Despite the recent Nationals team success — a record of 21-20 since July 4 — the signing of Strasburg was seen by many baseball commentators as a litmus test for the struggling franchise, particularly after the Nats failed to sign last year’s top draft pick, pitcher Aaron Crow. As late as Saturday, Nats President Stan Kasten was expressing doubts that the deal would get done. ”With 48 hours to go, I simply have no idea whether we’re going to be able to reach a deal,” Kasten said in an interview with the Associated Press. The signing of Strasburg has given the franchise and its owners reason to celebrate: the team has made a huge, but not bank-busting commitment to the team’s future. There was no question the pressure was on the Nats: NBC Washington was breathless in its use of adjectives: “By midnight tonight, Nats fans will know whether the team they follow will have squandered away a second consecutive first-round draft pick.” Squandered? Well, maybe. But maybe not. The question for the Lerners is whether the calculation they made will be worth it: should Strasburg not pan out or get injured, the Nats ownership may feel that the only thing squandered was the money they spent for no return. 

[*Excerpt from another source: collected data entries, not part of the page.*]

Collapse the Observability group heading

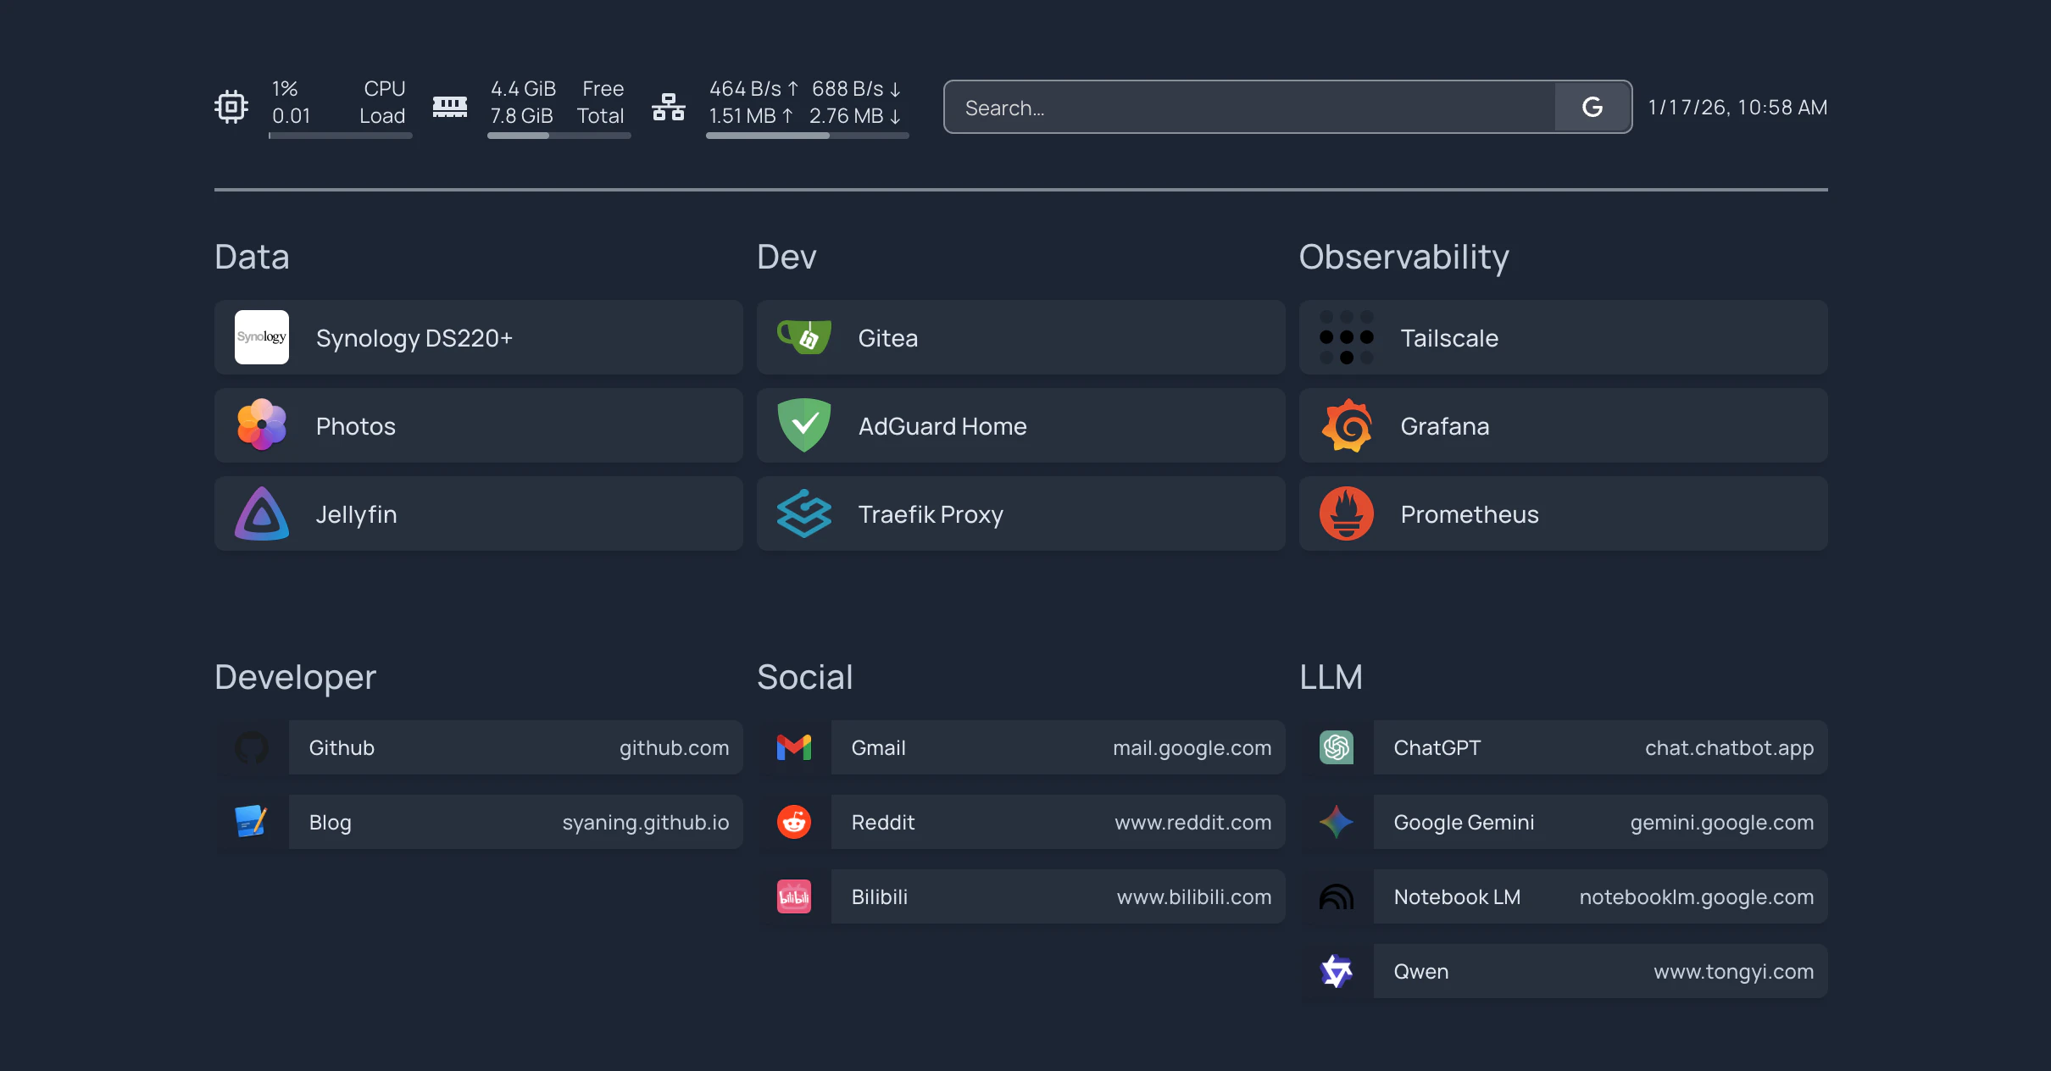(x=1403, y=257)
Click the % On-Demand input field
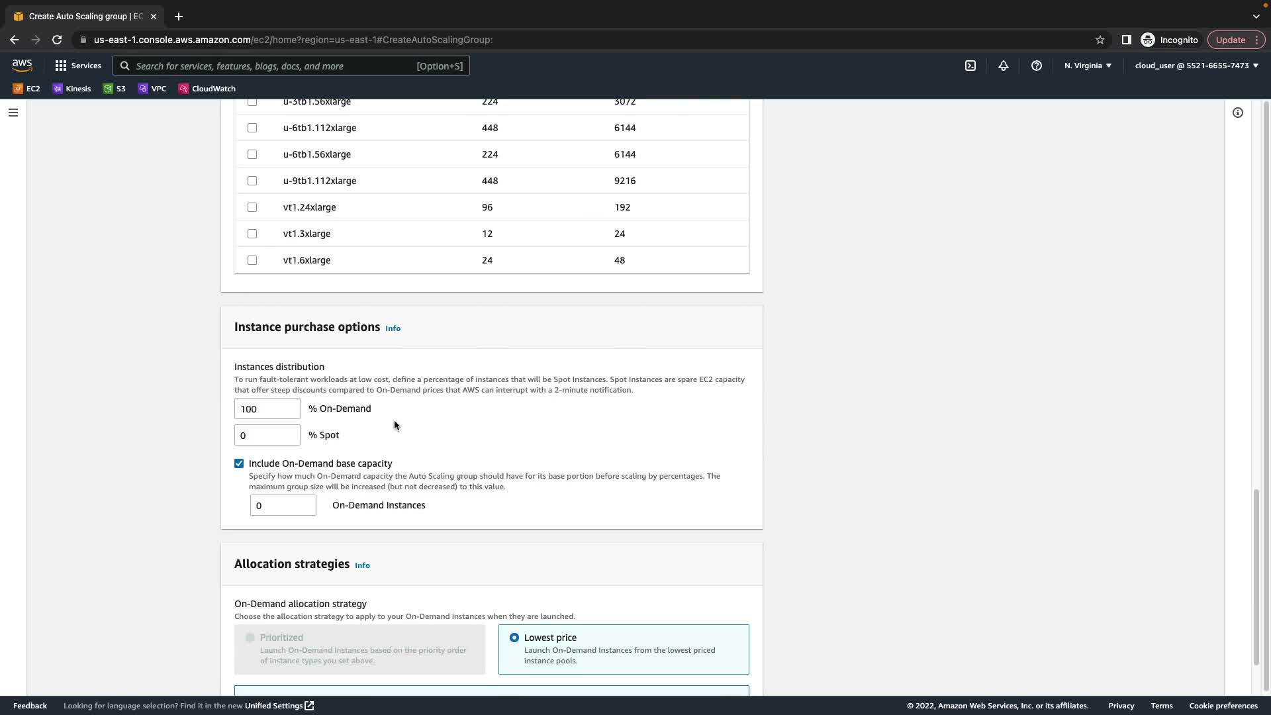 tap(267, 408)
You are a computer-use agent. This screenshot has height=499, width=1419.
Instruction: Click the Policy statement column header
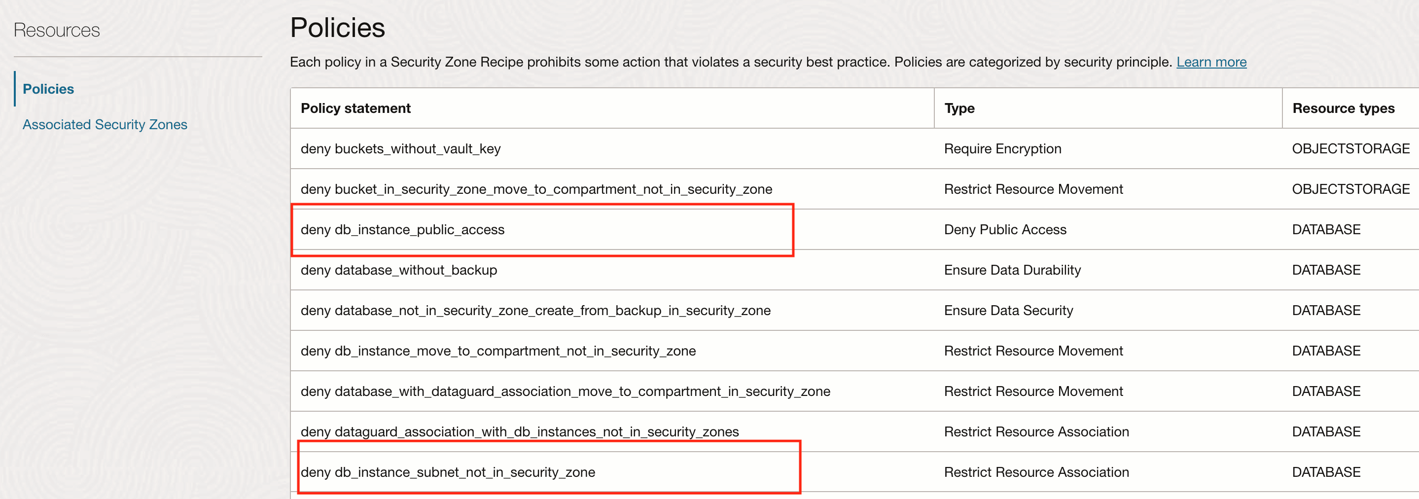pos(355,108)
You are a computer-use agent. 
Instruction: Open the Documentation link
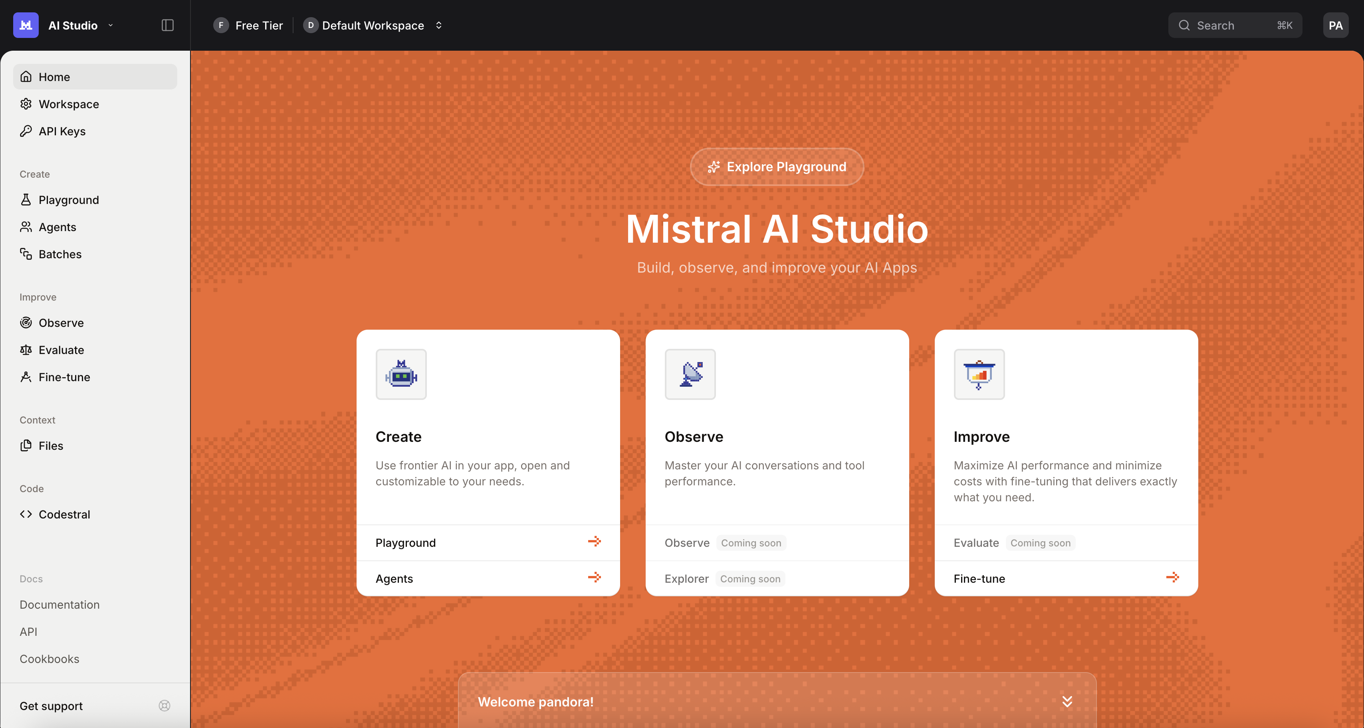click(x=59, y=605)
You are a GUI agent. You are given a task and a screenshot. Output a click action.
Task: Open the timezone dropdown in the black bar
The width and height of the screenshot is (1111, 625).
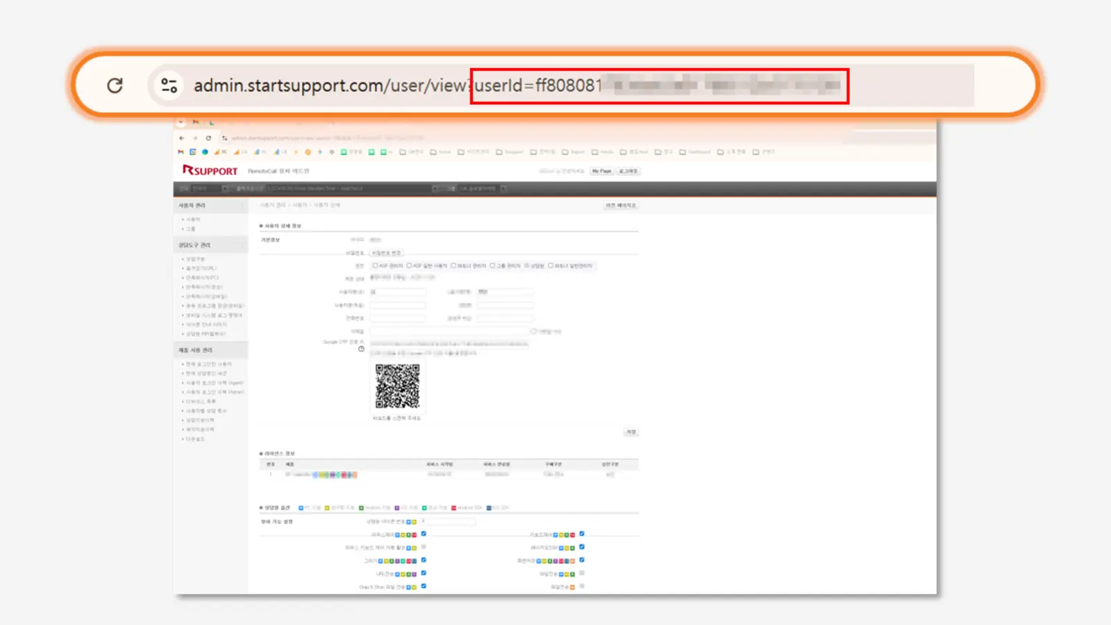click(435, 188)
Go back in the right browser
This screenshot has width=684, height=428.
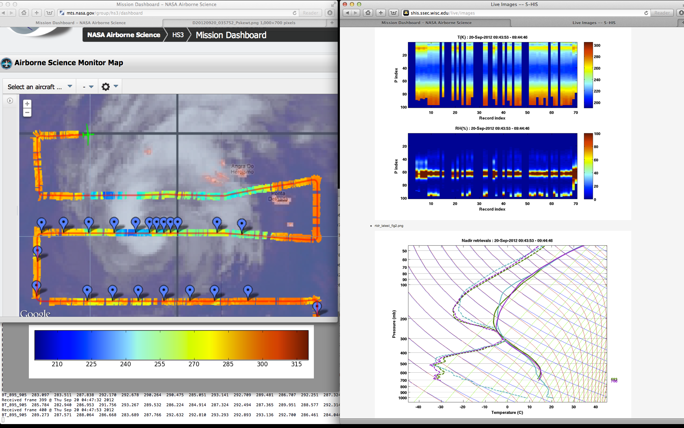(347, 13)
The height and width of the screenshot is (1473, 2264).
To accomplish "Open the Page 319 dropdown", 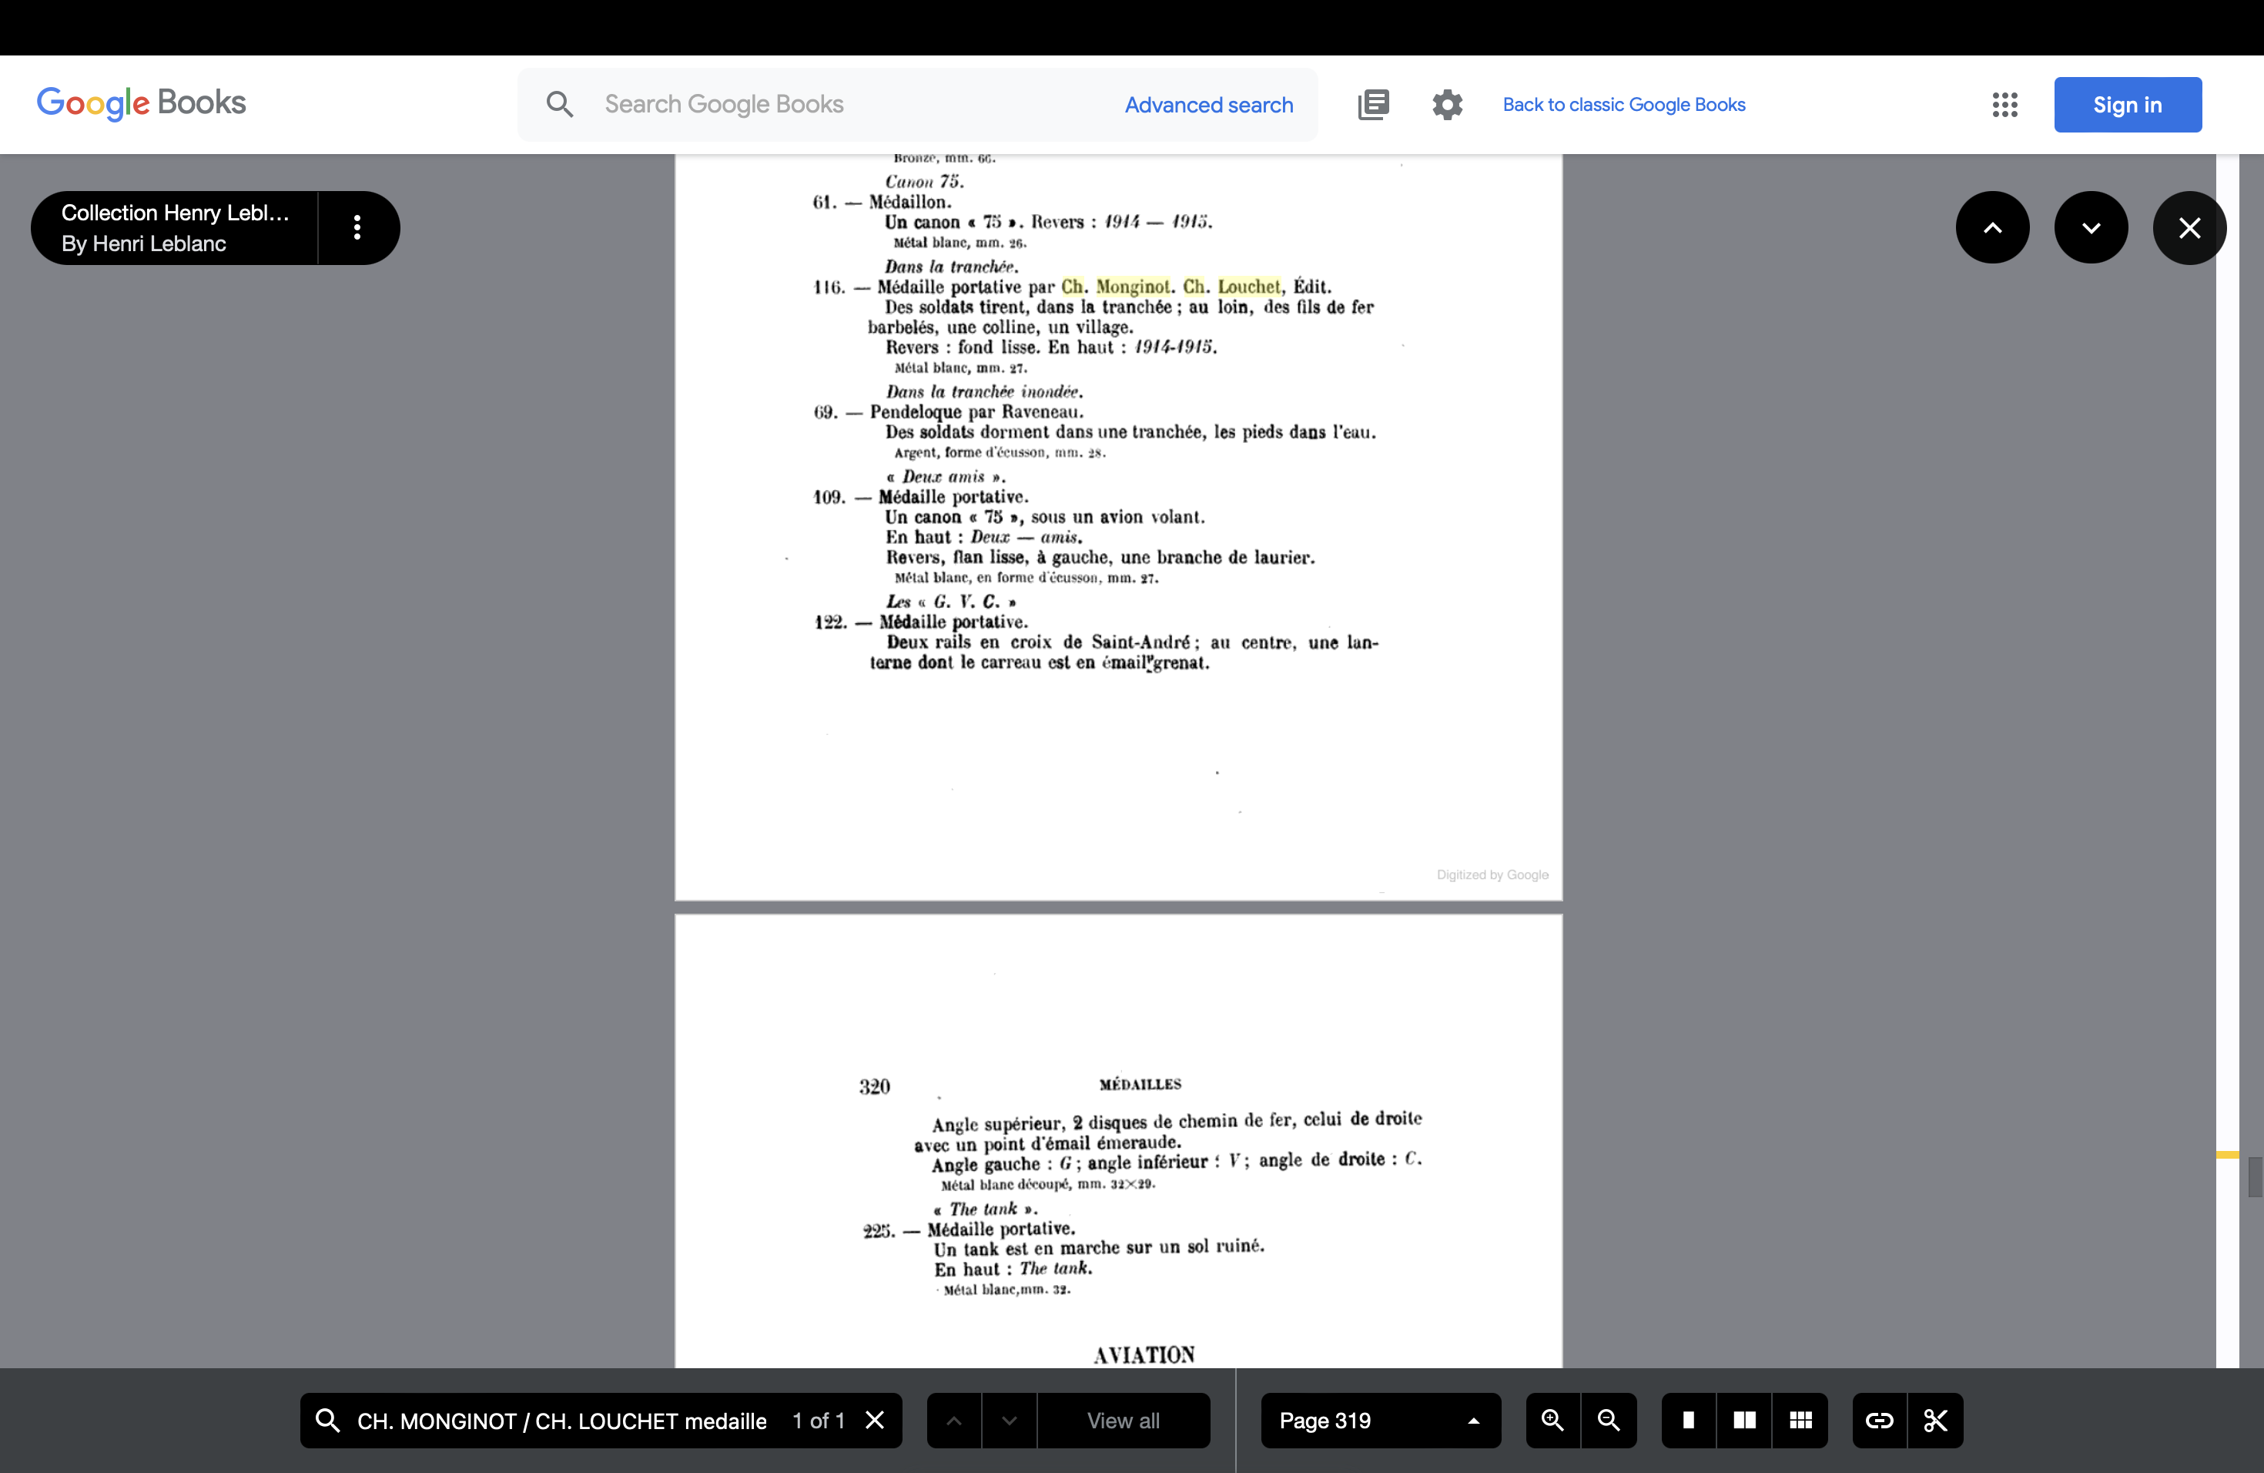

Strasburg may well be a once-in-a-generation talent — a pitcher who can immediately jump from college ball to “the show” (a Ryan Zimmerman of pitchers) — or he could be like those other pitchers drafted with the first overall picks who made their way to the big leagues in their first year: David Clyde (drafted in 1973) and Ben MacDonald, drafted in 1989. We won’t know until we see him pitch for the first time at Nationals Park, and we won’t know even then. But this we do know: owners that want their teams to compete in the majors pony up. The Lerners had to show that they knew this and were willing to spend the money to play with the big boys in New York, Boston, Philly, L.A. and Chicago. Nats fans should be overjoyed. After months of saying they were committed to putting a better team on the field, and spending the money to do it — the Lerners showed they meant it.